◆ INSTRUCTIONS FOR THE TASK:
Please copy out the entries between the line containing "Task: Click the iOS home indicator bar" and the line containing "(1022, 299)", inclusive, word for word. Leave the pictures out of your answer.

◆ MATERIAL FOR THE TASK:
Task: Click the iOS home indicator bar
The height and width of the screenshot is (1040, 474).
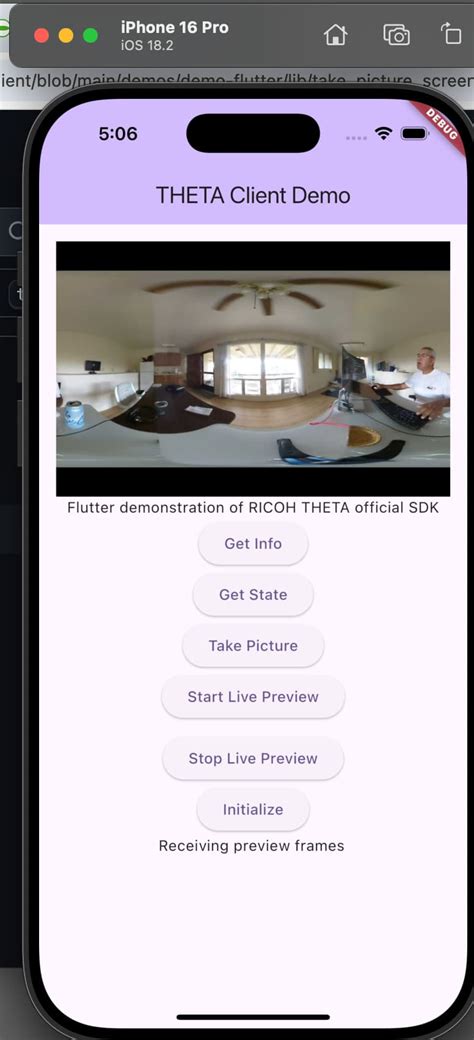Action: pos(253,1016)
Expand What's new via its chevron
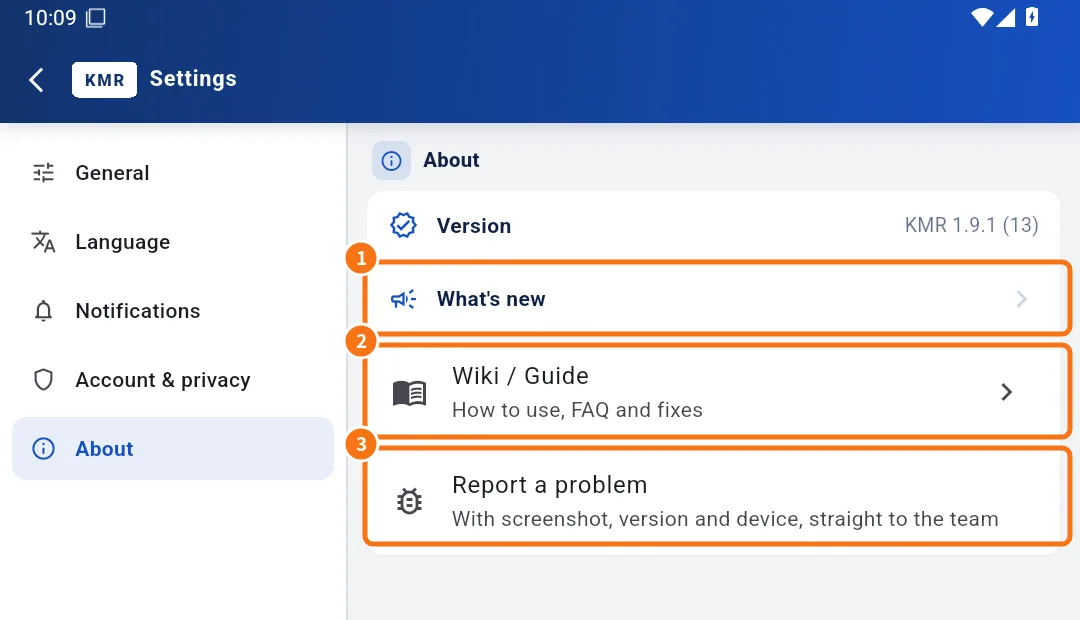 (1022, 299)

--

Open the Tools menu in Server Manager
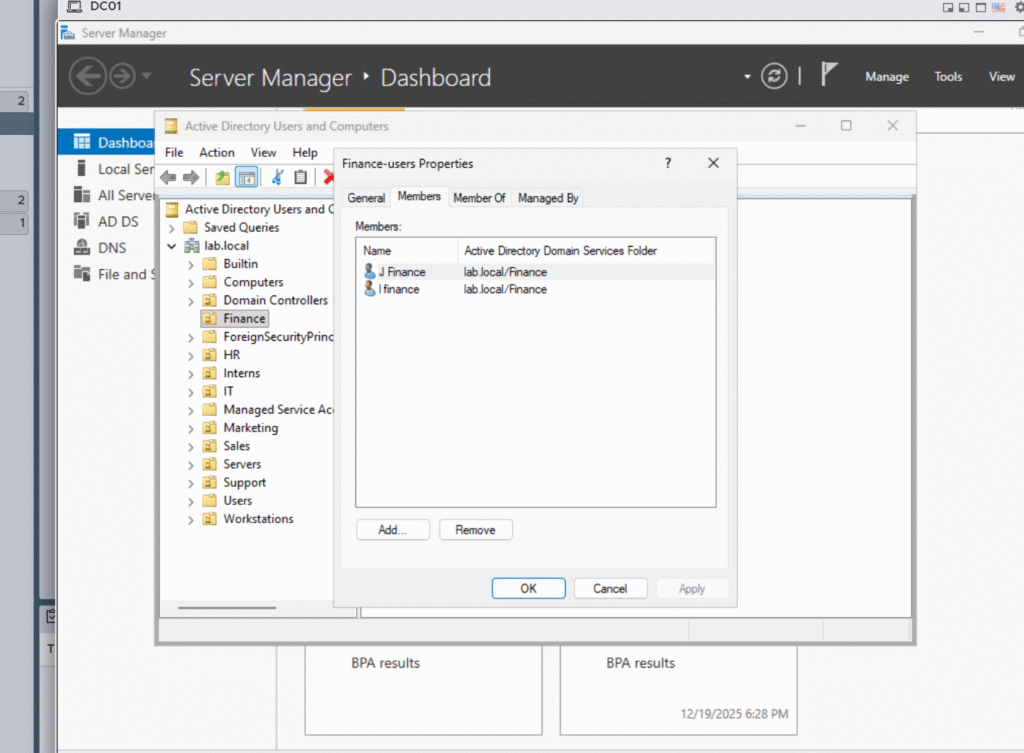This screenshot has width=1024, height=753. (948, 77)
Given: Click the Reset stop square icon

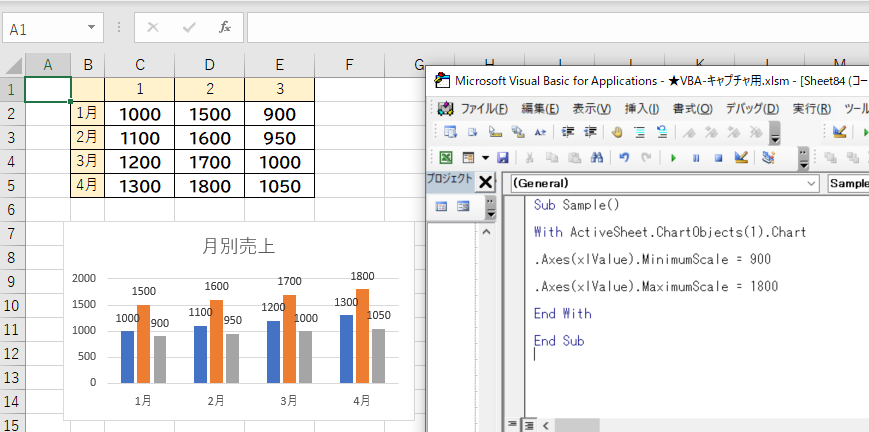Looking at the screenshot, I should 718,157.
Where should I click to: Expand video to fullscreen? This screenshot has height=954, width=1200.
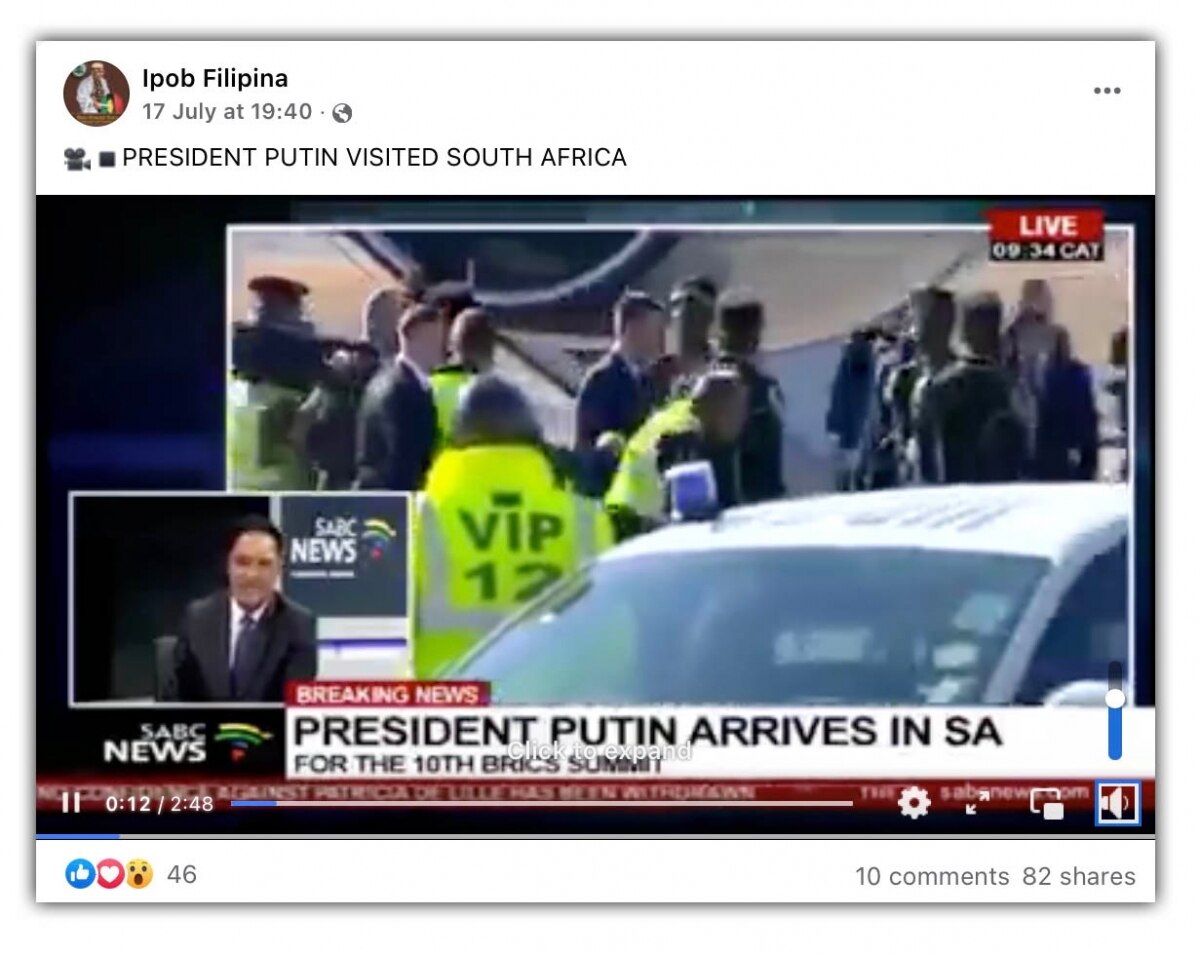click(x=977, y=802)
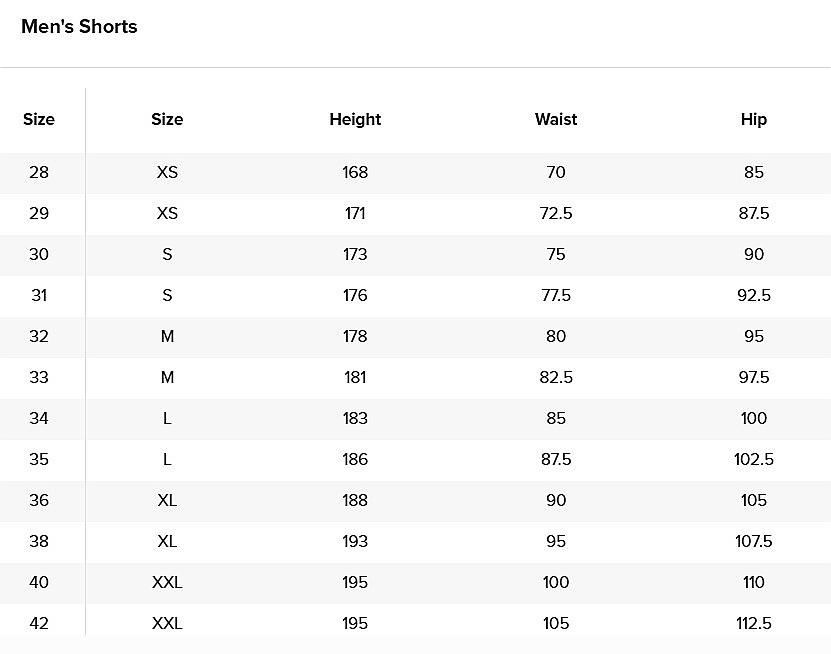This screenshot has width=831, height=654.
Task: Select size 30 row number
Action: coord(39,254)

◆ ANSWER FOR THIS EXERCISE:
Task: Click the iOS home indicator bar
The height and width of the screenshot is (1040, 474).
Action: pos(253,1016)
Expand What's new via its chevron
 (1022, 299)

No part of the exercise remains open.